Source material:
------------------------------------

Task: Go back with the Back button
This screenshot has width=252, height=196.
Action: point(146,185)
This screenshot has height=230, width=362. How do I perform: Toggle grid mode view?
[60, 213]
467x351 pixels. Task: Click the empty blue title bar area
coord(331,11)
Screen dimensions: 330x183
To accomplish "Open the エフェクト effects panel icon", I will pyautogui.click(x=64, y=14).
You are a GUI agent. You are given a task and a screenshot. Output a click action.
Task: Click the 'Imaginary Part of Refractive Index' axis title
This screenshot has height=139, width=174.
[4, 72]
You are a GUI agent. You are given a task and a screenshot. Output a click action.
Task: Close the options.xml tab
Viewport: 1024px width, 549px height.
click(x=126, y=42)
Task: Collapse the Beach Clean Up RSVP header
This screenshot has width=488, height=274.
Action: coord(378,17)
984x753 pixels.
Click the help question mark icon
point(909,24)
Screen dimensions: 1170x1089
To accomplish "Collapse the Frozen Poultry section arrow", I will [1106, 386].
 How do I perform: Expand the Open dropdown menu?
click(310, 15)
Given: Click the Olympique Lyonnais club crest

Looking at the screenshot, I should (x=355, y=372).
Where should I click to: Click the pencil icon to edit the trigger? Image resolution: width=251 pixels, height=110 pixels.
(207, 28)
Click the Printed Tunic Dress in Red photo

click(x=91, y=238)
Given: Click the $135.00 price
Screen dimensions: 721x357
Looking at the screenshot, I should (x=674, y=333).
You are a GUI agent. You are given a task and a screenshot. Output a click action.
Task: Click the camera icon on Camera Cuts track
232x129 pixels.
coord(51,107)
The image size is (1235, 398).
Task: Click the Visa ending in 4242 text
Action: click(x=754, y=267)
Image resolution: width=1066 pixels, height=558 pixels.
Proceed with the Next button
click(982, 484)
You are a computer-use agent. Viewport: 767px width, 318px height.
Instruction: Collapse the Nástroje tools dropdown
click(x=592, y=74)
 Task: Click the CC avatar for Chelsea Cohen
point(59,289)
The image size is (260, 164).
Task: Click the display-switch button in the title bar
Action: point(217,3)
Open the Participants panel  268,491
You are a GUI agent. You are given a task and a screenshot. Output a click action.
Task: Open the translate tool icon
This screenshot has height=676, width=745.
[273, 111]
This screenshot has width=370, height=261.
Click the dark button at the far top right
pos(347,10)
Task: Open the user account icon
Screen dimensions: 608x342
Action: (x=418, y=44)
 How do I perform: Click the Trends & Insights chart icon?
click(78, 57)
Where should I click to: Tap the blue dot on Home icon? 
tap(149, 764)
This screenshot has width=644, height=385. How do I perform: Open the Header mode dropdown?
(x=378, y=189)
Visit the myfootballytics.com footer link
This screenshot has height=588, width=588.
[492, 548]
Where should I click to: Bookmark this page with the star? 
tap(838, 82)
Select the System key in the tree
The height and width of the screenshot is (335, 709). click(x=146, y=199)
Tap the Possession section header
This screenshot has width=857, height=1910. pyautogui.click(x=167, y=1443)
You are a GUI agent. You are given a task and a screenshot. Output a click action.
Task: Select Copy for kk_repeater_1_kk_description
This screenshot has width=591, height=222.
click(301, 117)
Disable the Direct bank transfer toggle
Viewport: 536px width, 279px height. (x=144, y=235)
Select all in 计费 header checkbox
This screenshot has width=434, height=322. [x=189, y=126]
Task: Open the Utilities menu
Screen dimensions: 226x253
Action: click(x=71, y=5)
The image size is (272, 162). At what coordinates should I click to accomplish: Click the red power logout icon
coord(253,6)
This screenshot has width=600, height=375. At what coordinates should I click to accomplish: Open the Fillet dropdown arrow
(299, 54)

------------------------------------

Output all of the data above without any alteration.

Task: Go back with the Back button
This screenshot has width=252, height=196.
Action: point(146,185)
This screenshot has height=230, width=362. How do I perform: Toggle grid mode view?
[60, 213]
467x351 pixels. Task: Click the empty blue title bar area
coord(331,11)
Screen dimensions: 330x183
To accomplish "Open the エフェクト effects panel icon", I will pyautogui.click(x=64, y=14).
You are a GUI agent. You are given a task and a screenshot. Output a click action.
Task: Click the 'Imaginary Part of Refractive Index' axis title
This screenshot has height=139, width=174.
[4, 72]
You are a GUI agent. You are given a task and a screenshot. Output a click action.
Task: Close the options.xml tab
Viewport: 1024px width, 549px height.
click(x=126, y=42)
Task: Collapse the Beach Clean Up RSVP header
This screenshot has width=488, height=274.
Action: coord(378,17)
984x753 pixels.
Click the help question mark icon
point(909,24)
Screen dimensions: 1170x1089
To accomplish "Collapse the Frozen Poultry section arrow", I will [1106, 386].
 How do I perform: Expand the Open dropdown menu?
click(310, 15)
Given: Click the Olympique Lyonnais club crest

Looking at the screenshot, I should (x=355, y=372).
Where should I click to: Click the pencil icon to edit the trigger? Image resolution: width=251 pixels, height=110 pixels.
(207, 28)
Click the Printed Tunic Dress in Red photo

click(x=91, y=238)
Given: Click the $135.00 price
Screen dimensions: 721x357
Looking at the screenshot, I should (x=674, y=333).
You are a GUI agent. You are given a task and a screenshot. Output a click action.
Task: Click the camera icon on Camera Cuts track
232x129 pixels.
coord(51,107)
The image size is (1235, 398).
Task: Click the Visa ending in 4242 text
Action: click(x=754, y=267)
Image resolution: width=1066 pixels, height=558 pixels.
Proceed with the Next button
click(982, 484)
You are a computer-use agent. Viewport: 767px width, 318px height.
Instruction: Collapse the Nástroje tools dropdown
click(x=592, y=74)
 Task: Click the CC avatar for Chelsea Cohen
point(59,289)
The image size is (260, 164).
Task: Click the display-switch button in the title bar
Action: point(217,3)
Open the Participants panel  268,491
You are a GUI agent. You are given a task and a screenshot. Output a click action.
Task: Open the translate tool icon
This screenshot has height=676, width=745.
[273, 111]
This screenshot has width=370, height=261.
Click the dark button at the far top right
pos(347,10)
Task: Open the user account icon
Screen dimensions: 608x342
Action: (x=418, y=44)
 How do I perform: Click the Trends & Insights chart icon?
click(78, 57)
Where should I click to: Tap the blue dot on Home icon? 
tap(149, 764)
This screenshot has width=644, height=385. How do I perform: Open the Header mode dropdown?
(x=378, y=189)
Visit the myfootballytics.com footer link
This screenshot has height=588, width=588.
[492, 548]
Where should I click to: Bookmark this page with the star? 
tap(838, 82)
Select the System key in the tree
The height and width of the screenshot is (335, 709). click(x=146, y=199)
Tap the Possession section header
This screenshot has width=857, height=1910. pyautogui.click(x=167, y=1443)
You are a GUI agent. You are given a task and a screenshot. Output a click action.
Task: Select Copy for kk_repeater_1_kk_description
This screenshot has width=591, height=222.
click(301, 117)
Disable the Direct bank transfer toggle
Viewport: 536px width, 279px height. (x=144, y=235)
Select all in 计费 header checkbox
This screenshot has width=434, height=322. [x=189, y=126]
Task: Open the Utilities menu
Screen dimensions: 226x253
Action: click(x=71, y=5)
The image size is (272, 162). At what coordinates should I click to accomplish: Click the red power logout icon
coord(253,6)
This screenshot has width=600, height=375. At what coordinates should I click to accomplish: Open the Fillet dropdown arrow
(299, 54)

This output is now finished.